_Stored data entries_

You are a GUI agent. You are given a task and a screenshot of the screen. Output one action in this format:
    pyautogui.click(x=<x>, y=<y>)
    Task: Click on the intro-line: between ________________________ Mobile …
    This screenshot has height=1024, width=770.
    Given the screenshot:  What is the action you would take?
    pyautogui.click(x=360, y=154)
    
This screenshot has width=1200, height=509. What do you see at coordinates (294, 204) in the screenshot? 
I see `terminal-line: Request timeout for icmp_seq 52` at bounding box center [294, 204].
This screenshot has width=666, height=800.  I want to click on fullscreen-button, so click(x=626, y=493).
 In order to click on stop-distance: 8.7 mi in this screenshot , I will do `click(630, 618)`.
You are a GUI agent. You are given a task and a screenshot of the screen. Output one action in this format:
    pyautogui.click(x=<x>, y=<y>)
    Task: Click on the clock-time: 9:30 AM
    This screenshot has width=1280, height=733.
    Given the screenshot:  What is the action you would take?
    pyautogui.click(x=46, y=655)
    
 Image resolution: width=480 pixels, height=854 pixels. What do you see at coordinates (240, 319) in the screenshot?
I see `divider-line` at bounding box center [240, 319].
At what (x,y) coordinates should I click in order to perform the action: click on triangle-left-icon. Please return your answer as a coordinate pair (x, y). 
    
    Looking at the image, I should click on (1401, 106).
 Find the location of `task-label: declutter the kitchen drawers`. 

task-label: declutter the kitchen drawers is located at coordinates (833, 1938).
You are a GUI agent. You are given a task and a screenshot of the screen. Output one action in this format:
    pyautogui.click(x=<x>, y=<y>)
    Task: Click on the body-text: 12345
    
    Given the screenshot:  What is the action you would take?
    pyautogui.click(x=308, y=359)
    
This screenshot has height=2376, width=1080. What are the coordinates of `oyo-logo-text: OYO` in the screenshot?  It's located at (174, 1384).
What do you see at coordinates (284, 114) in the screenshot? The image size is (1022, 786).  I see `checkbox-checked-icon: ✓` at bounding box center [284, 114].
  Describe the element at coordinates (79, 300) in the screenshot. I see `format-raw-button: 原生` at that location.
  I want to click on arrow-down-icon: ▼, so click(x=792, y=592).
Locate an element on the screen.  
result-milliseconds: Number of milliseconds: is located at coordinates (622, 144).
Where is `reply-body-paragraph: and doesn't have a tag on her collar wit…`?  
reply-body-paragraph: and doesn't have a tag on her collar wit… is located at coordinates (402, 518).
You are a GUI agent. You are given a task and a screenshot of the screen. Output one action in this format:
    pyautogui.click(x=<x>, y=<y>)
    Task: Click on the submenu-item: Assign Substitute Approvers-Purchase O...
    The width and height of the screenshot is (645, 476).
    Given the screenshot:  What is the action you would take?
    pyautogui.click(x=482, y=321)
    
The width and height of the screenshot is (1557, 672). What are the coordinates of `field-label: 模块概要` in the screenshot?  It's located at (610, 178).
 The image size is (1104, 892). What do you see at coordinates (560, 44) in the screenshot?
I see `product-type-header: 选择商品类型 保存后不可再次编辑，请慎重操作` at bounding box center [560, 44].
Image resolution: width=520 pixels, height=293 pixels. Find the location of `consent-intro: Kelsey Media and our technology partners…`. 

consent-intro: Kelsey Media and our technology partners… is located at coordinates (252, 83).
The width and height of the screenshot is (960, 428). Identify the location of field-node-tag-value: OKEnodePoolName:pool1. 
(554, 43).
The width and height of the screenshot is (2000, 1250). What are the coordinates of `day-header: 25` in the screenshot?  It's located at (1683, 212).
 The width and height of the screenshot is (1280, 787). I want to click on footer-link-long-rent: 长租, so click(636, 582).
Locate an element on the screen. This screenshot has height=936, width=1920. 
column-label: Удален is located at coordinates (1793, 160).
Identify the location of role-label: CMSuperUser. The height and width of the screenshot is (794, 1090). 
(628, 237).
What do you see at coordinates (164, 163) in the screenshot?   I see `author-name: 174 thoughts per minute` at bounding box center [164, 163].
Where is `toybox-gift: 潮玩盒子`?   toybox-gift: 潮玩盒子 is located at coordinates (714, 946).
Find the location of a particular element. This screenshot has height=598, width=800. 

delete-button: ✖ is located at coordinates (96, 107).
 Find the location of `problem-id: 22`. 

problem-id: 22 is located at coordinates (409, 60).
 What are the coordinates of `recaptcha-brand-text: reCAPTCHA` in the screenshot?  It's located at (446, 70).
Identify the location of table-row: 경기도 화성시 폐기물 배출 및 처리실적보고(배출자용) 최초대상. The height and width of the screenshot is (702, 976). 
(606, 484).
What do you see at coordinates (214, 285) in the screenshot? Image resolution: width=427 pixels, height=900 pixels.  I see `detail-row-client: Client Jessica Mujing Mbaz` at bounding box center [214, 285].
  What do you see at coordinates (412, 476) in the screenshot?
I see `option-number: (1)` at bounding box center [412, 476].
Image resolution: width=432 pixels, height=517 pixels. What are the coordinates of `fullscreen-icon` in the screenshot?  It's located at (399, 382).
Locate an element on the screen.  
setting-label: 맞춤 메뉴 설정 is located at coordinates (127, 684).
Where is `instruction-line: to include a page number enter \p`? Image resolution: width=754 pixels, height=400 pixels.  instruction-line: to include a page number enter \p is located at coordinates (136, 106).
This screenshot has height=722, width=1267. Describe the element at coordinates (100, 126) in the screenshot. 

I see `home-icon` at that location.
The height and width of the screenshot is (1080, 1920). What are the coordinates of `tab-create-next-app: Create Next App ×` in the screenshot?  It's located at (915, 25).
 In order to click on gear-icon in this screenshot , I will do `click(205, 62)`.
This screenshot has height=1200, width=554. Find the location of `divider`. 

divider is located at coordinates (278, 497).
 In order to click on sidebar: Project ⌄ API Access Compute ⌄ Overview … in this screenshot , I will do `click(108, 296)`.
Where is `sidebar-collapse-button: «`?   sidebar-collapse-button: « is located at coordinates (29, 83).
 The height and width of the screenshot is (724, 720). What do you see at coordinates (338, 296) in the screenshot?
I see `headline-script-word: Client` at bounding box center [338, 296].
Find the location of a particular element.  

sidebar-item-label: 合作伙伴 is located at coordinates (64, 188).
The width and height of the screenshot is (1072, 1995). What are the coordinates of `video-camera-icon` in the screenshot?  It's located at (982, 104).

_TASK DESCRIPTION_
Repeat the entire listing above word for word, keeping every line.

_OUTPUT OF THE EXERCISE_
You are a GUI agent. You are given a task and a screenshot of the screen. Output one action in this format:
    pyautogui.click(x=<x>, y=<y>)
    Task: Click on the intro-line: between ________________________ Mobile …
    This screenshot has height=1024, width=770.
    Given the screenshot:  What is the action you would take?
    pyautogui.click(x=360, y=154)
    
This screenshot has width=1200, height=509. What do you see at coordinates (294, 204) in the screenshot? 
I see `terminal-line: Request timeout for icmp_seq 52` at bounding box center [294, 204].
This screenshot has width=666, height=800.  I want to click on fullscreen-button, so click(x=626, y=493).
 In order to click on stop-distance: 8.7 mi in this screenshot , I will do `click(630, 618)`.
You are a GUI agent. You are given a task and a screenshot of the screen. Output one action in this format:
    pyautogui.click(x=<x>, y=<y>)
    Task: Click on the clock-time: 9:30 AM
    This screenshot has width=1280, height=733.
    Given the screenshot:  What is the action you would take?
    pyautogui.click(x=46, y=655)
    
 Image resolution: width=480 pixels, height=854 pixels. What do you see at coordinates (240, 319) in the screenshot?
I see `divider-line` at bounding box center [240, 319].
At what (x,y) coordinates should I click in order to perform the action: click on triangle-left-icon. Please return your answer as a coordinate pair (x, y). 
    
    Looking at the image, I should click on (1401, 106).
 Find the location of `task-label: declutter the kitchen drawers`. 

task-label: declutter the kitchen drawers is located at coordinates (833, 1938).
You are a GUI agent. You are given a task and a screenshot of the screen. Output one action in this format:
    pyautogui.click(x=<x>, y=<y>)
    Task: Click on the body-text: 12345
    
    Given the screenshot:  What is the action you would take?
    pyautogui.click(x=308, y=359)
    
This screenshot has height=2376, width=1080. What are the coordinates of `oyo-logo-text: OYO` in the screenshot?  It's located at (174, 1384).
What do you see at coordinates (284, 114) in the screenshot? The image size is (1022, 786).  I see `checkbox-checked-icon: ✓` at bounding box center [284, 114].
  Describe the element at coordinates (79, 300) in the screenshot. I see `format-raw-button: 原生` at that location.
  I want to click on arrow-down-icon: ▼, so click(x=792, y=592).
Locate an element on the screen.  
result-milliseconds: Number of milliseconds: is located at coordinates (622, 144).
Where is `reply-body-paragraph: and doesn't have a tag on her collar wit…`?  
reply-body-paragraph: and doesn't have a tag on her collar wit… is located at coordinates (402, 518).
You are a GUI agent. You are given a task and a screenshot of the screen. Output one action in this format:
    pyautogui.click(x=<x>, y=<y>)
    Task: Click on the submenu-item: Assign Substitute Approvers-Purchase O...
    The width and height of the screenshot is (645, 476).
    Given the screenshot:  What is the action you would take?
    pyautogui.click(x=482, y=321)
    
The width and height of the screenshot is (1557, 672). What are the coordinates of `field-label: 模块概要` in the screenshot?  It's located at (610, 178).
 The image size is (1104, 892). What do you see at coordinates (560, 44) in the screenshot?
I see `product-type-header: 选择商品类型 保存后不可再次编辑，请慎重操作` at bounding box center [560, 44].
Image resolution: width=520 pixels, height=293 pixels. Find the location of `consent-intro: Kelsey Media and our technology partners…`. 

consent-intro: Kelsey Media and our technology partners… is located at coordinates (252, 83).
The width and height of the screenshot is (960, 428). Identify the location of field-node-tag-value: OKEnodePoolName:pool1. 
(554, 43).
The width and height of the screenshot is (2000, 1250). What are the coordinates of `day-header: 25` in the screenshot?  It's located at (1683, 212).
 The width and height of the screenshot is (1280, 787). I want to click on footer-link-long-rent: 长租, so click(636, 582).
Locate an element on the screen. This screenshot has height=936, width=1920. 
column-label: Удален is located at coordinates (1793, 160).
Identify the location of role-label: CMSuperUser. The height and width of the screenshot is (794, 1090). 
(628, 237).
What do you see at coordinates (164, 163) in the screenshot?   I see `author-name: 174 thoughts per minute` at bounding box center [164, 163].
Where is `toybox-gift: 潮玩盒子`?   toybox-gift: 潮玩盒子 is located at coordinates (714, 946).
Find the location of a particular element. This screenshot has height=598, width=800. 

delete-button: ✖ is located at coordinates (96, 107).
 Find the location of `problem-id: 22`. 

problem-id: 22 is located at coordinates (409, 60).
 What are the coordinates of `recaptcha-brand-text: reCAPTCHA` in the screenshot?  It's located at (446, 70).
Identify the location of table-row: 경기도 화성시 폐기물 배출 및 처리실적보고(배출자용) 최초대상. The height and width of the screenshot is (702, 976). 
(606, 484).
What do you see at coordinates (214, 285) in the screenshot? Image resolution: width=427 pixels, height=900 pixels.  I see `detail-row-client: Client Jessica Mujing Mbaz` at bounding box center [214, 285].
  What do you see at coordinates (412, 476) in the screenshot?
I see `option-number: (1)` at bounding box center [412, 476].
Image resolution: width=432 pixels, height=517 pixels. What are the coordinates of `fullscreen-icon` in the screenshot?  It's located at (399, 382).
Locate an element on the screen.  
setting-label: 맞춤 메뉴 설정 is located at coordinates (127, 684).
Where is `instruction-line: to include a page number enter \p`? Image resolution: width=754 pixels, height=400 pixels.  instruction-line: to include a page number enter \p is located at coordinates (136, 106).
This screenshot has height=722, width=1267. Describe the element at coordinates (100, 126) in the screenshot. 

I see `home-icon` at that location.
The height and width of the screenshot is (1080, 1920). What are the coordinates of `tab-create-next-app: Create Next App ×` in the screenshot?  It's located at (915, 25).
 In order to click on gear-icon in this screenshot , I will do `click(205, 62)`.
This screenshot has height=1200, width=554. Find the location of `divider`. 

divider is located at coordinates (278, 497).
 In order to click on sidebar: Project ⌄ API Access Compute ⌄ Overview … in this screenshot , I will do `click(108, 296)`.
Where is `sidebar-collapse-button: «`?   sidebar-collapse-button: « is located at coordinates (29, 83).
 The height and width of the screenshot is (724, 720). What do you see at coordinates (338, 296) in the screenshot?
I see `headline-script-word: Client` at bounding box center [338, 296].
Find the location of a particular element.  

sidebar-item-label: 合作伙伴 is located at coordinates (64, 188).
The width and height of the screenshot is (1072, 1995). What are the coordinates of `video-camera-icon` in the screenshot?  It's located at (982, 104).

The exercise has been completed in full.